__ASSIGNMENT__
When the listing below reaches the line that has "Task: Collapse the Public Music group", start reproducing exactly; stop after the line that has "Viewport: 800px width, 600px height.", and drop the pictures.

__DATA IN THIS EXERCISE__

# # # # # # #

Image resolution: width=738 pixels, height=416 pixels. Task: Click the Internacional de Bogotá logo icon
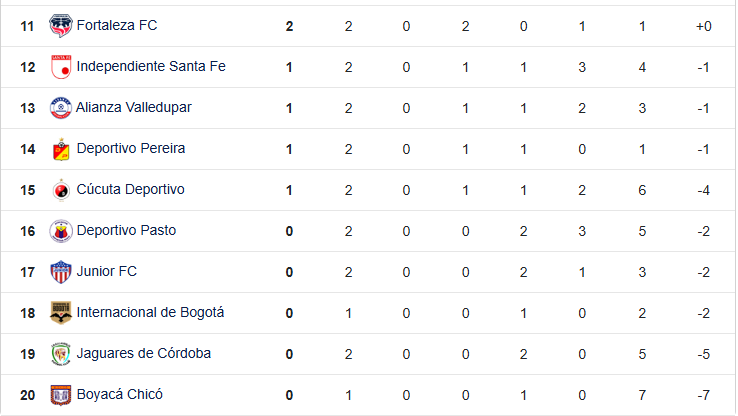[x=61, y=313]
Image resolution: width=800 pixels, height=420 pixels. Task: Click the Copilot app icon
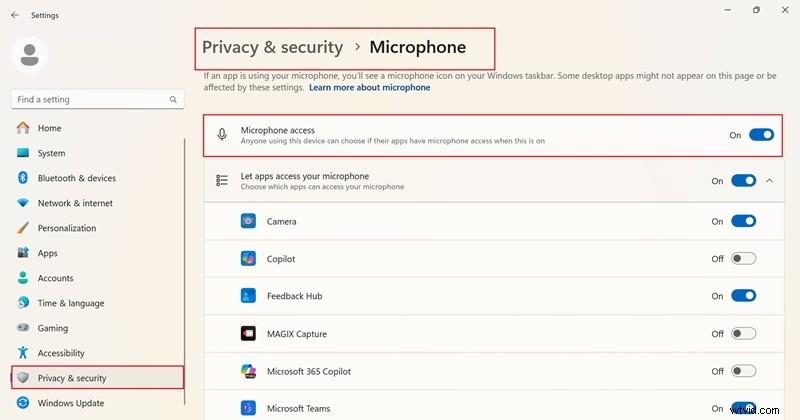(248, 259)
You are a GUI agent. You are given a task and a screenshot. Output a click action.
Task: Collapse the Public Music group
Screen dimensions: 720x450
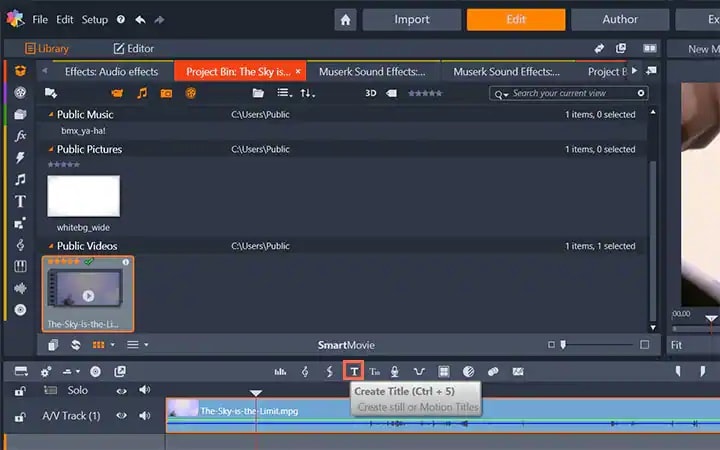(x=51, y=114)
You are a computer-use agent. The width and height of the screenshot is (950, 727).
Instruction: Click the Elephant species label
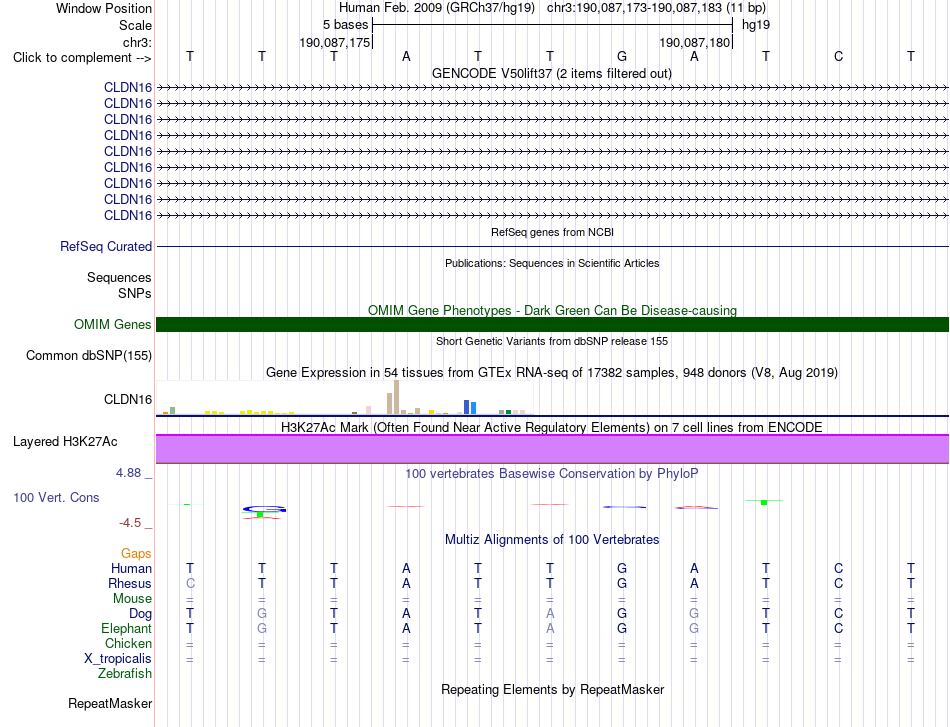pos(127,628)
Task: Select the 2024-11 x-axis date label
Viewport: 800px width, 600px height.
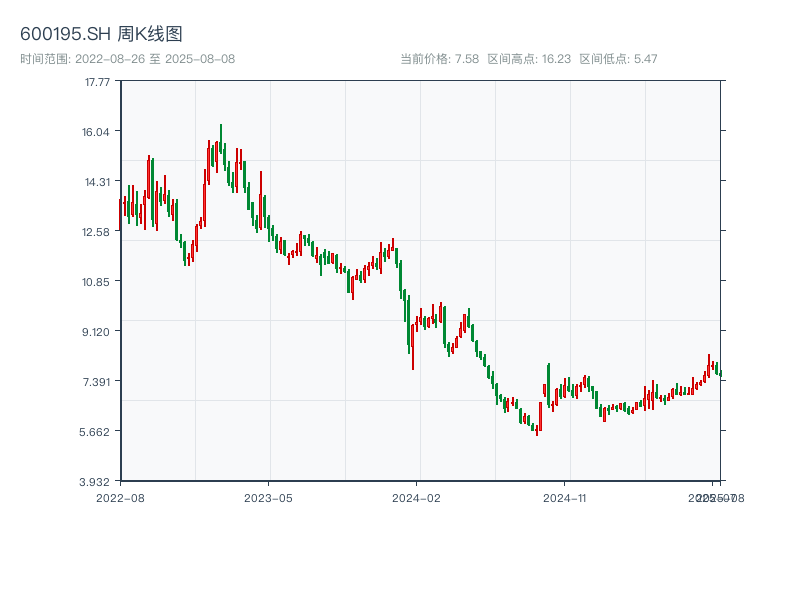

# # # # # # #

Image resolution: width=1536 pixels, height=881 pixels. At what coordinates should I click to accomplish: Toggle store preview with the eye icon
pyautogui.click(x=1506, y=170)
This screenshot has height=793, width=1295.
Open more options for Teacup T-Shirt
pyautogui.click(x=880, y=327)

# # # # # # #

__RESPONSE FOR THIS EXERCISE__
Task: Collapse the Public Music group
Screen dimensions: 720x450
(x=51, y=114)
You are a computer-use agent. The width and height of the screenshot is (950, 727).
Instruction: Click the Elephant species label
pos(127,628)
Task: Select the 2024-11 x-axis date label
Viewport: 800px width, 600px height.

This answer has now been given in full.